Exercise
From the data below, copy exactly the lines that lie between the one holding "481x1041 pixels. At" and the one holding "Click the Default", including both, and nothing more.

Source records
▬▬▬
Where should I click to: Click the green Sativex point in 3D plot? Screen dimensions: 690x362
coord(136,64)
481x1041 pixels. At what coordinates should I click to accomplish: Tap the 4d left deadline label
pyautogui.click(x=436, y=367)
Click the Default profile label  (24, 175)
▬▬▬
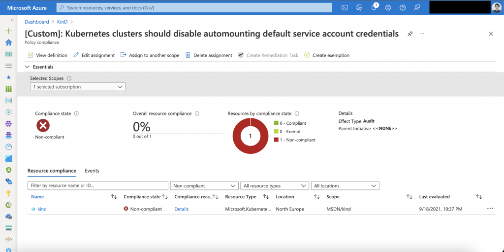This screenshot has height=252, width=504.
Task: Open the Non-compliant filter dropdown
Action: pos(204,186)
▬▬▬
Solution to this problem
481x1041 pixels. At what coordinates should I click to accomplish: Tap the 4d left deadline label
pyautogui.click(x=436, y=367)
Click the Default profile label  (24, 175)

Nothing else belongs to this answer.